Work to complete:
A single number is the expected answer: the count of lines in the records below that contain "mode".

+++ Supplied material +++

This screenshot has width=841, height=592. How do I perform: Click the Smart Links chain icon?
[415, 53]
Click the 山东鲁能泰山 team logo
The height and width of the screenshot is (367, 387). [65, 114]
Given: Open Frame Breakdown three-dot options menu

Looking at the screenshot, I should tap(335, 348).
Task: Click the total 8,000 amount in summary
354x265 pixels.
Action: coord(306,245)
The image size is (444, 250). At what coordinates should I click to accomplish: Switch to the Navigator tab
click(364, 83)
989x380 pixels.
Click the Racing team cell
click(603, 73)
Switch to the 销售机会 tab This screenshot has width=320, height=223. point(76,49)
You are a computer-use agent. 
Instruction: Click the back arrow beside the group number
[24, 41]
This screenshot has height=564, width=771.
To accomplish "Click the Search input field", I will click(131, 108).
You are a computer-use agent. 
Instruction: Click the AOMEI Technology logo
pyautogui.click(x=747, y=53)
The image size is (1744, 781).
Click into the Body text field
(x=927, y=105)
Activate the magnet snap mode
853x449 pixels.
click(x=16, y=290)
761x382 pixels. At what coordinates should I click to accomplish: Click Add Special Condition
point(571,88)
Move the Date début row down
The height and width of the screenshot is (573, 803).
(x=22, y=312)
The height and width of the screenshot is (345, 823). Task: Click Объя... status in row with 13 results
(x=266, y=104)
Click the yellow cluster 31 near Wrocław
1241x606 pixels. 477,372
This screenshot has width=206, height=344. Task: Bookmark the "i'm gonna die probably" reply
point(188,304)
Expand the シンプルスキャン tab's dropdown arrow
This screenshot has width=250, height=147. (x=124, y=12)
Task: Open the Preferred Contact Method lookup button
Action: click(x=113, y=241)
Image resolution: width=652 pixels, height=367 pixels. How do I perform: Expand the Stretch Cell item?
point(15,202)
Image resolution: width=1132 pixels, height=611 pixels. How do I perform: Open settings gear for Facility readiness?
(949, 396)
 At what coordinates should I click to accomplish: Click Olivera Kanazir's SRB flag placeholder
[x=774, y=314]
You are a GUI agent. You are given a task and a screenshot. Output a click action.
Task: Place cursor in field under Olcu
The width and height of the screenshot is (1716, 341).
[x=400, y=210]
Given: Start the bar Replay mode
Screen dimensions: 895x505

+++

Solved exercise:
2